* _EXERCISE DESCRIPTION_: Reproduce the stretch of the text on government legitimacy from "The problem is, it's" through "of oppressive systems.".
(Beginning of TEXT PASSAGE)
No country or government has a "right" to exist. They're given that ability to exist by the people they're supposed to serve. If the system is not serving the people, it shouldn't exist.
The problem is, it's a practical impossibility for the masses to mandate anything. There are way over 300 million people in the U.S. (for example), there is no practical way for a majority of them to mandate anything without going through channels put there by those in power which limit the scope of conversation as well as choices.
Anyone claiming a mandate from the people is really claiming successful control of oppressive systems.
Agreed. The United States is doing a piss-poor job serving the people, and while that may be due how the country was shaped during colonialism, it is not due to its ongoing colonialism. It's a totally different situation than Israel.
(End of TEXT PASSAGE)
(Beginning of DATASET)
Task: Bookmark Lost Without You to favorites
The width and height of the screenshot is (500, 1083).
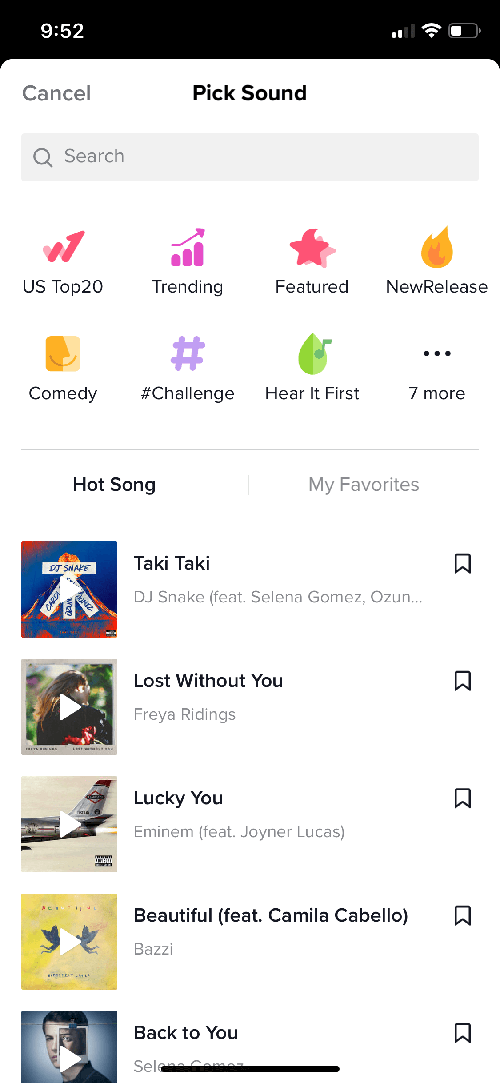Action: point(463,681)
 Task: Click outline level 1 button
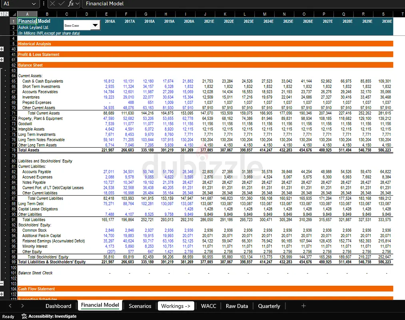click(x=2, y=14)
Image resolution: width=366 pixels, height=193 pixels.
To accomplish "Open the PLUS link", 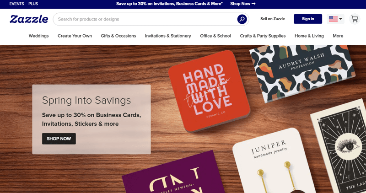I will [33, 4].
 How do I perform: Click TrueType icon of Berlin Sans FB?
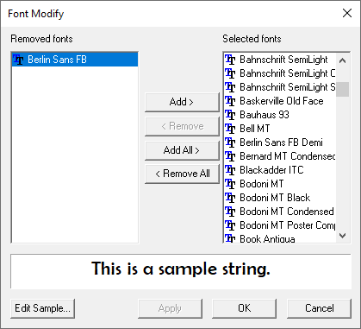[18, 60]
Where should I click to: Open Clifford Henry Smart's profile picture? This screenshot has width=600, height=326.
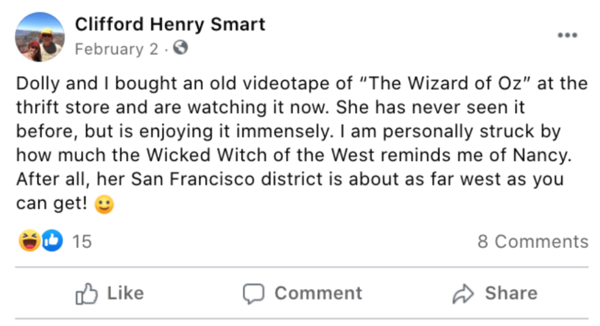click(x=40, y=36)
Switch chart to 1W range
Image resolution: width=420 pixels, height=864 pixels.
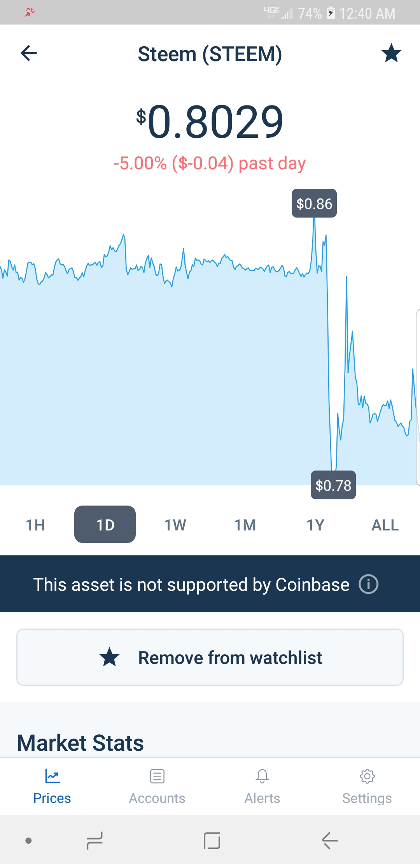click(x=175, y=525)
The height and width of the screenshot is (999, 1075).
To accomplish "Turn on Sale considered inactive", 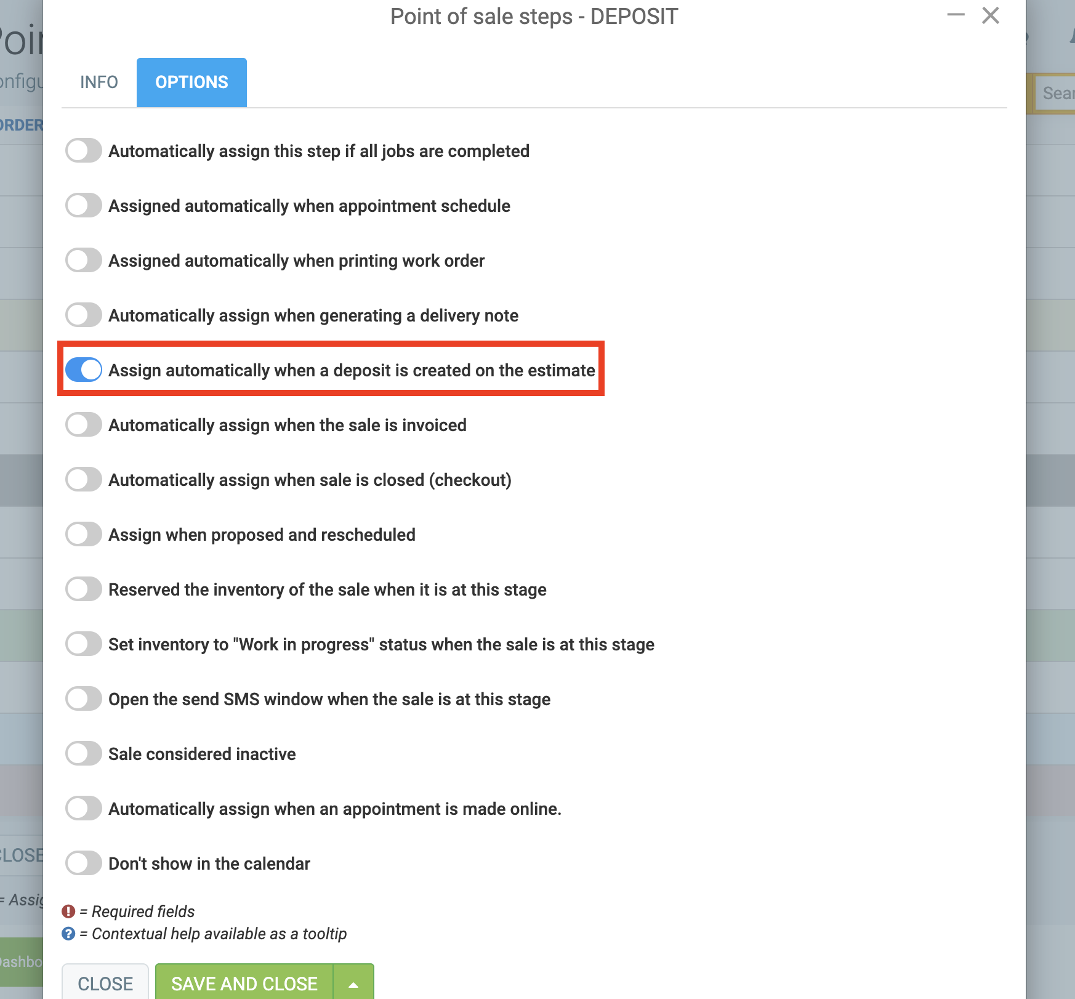I will click(x=84, y=753).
(End of DATASET)
* _SOLVED EXERCISE_:
The problem is, it's a practical impossibility for the masses to mandate anything. There are way over 300 million people in the U.S. (for example), there is no practical way for a majority of them to mandate anything without going through channels put there by those in power which limit the scope of conversation as well as choices.
Anyone claiming a mandate from the people is really claiming successful control of oppressive systems.